Monday, January 25, 2010

Writing Exercise - Dream Solution

Since I don't have a convenient excuse to avoid doing the writing exercise on C. M. Mayo's site tonight (other than I'm probably going to seriously time out) I'm going to have a go at another one.

January 26 "Dream Solution"
Your character has a nightmare. But in the middle of it, he or she creatively solves the problem. For example, Ted dreams that he is being backed to the edge of a cliff by someone coming at him with a saber. All of a sudden, Ted realizes that the saber is made out of the same tin foil his wife used to wrap up the peanut butter cookie dough for the freezer, and so, he sits down and starts playing the kazoo. Hey, have fun! What is your character's nightmare, and what is his or her "dream solution"? List as many as you can think of in 5 minutes.

My concern here, is that I'm not sure what my characters' nightmares are, much less how they resolve them. But I'll give it a go.

And... start:

Erin gasped as she stared at the sky. Women were falling from the heavens. "That's not it", she thought to herself. "It's the same woman. Hundreds, thousands of the same woman are falling from the sky throughout the city." Without thinking, she leapt from the precipice she stood on, and caught one of them, but just a few feet to the side was another. And another next to her. And more, and more.

She caught movement out of the corner of her eye, and Erin turned to look. The woman next to her had been caught by... well, by Erin. Across the city, Erin dived from rooftops and billboards. She swung in on grappling lines, catching the multitude of the single falling woman. Each and every one.

There's one character down. After reading it, I'm not sure if I was as clear as I'd have liked. Erin's nightmare is a falling woman, one that she didn't save. So her nightmare is an impossible task - the same woman falling a thousand times at once. But the solution is that an army of her, one of her for every falling woman appears. I think it means that she has to understand that one person can only do so much, and to trust herself and others more.

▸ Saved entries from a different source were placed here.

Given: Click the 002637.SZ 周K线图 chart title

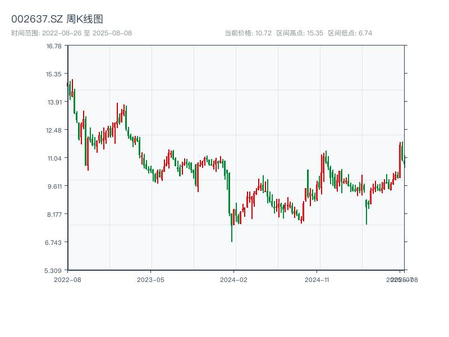Looking at the screenshot, I should point(57,20).
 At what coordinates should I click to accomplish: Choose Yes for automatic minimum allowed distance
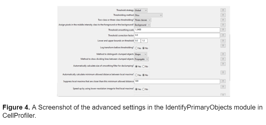[136, 75]
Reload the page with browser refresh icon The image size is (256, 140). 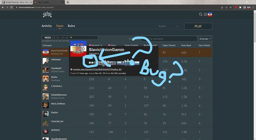[12, 7]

John looked down at himself was disgust. The filthy flesh that comprised his body was decaying before his eyes. It was putrid and rank, covered in open sores and crawling with insects. But he couldn't help trying to pick a it. Removing a large chunk, he found cool, steel underneath.
And... time.

And there's another one, though I'm not sure I had a chance to do justice to him in the time I had left. John (or J.O.H.N.) is me playing around with another type of character from science fiction and comics - the robot that wants to be human. John managed to achieve his wish, but it was the worst thing that ever happened to him. The decay and putrefaction he sees is his own self-loathing for what he's become. But underneath it all, he's still the same being he was.

I think I surprised myself with that one. I was expecting to have a hard time with it, but once I thought about what my characters' nightmares were, I came up with dreamlike solutions a lot more quickly than I thought.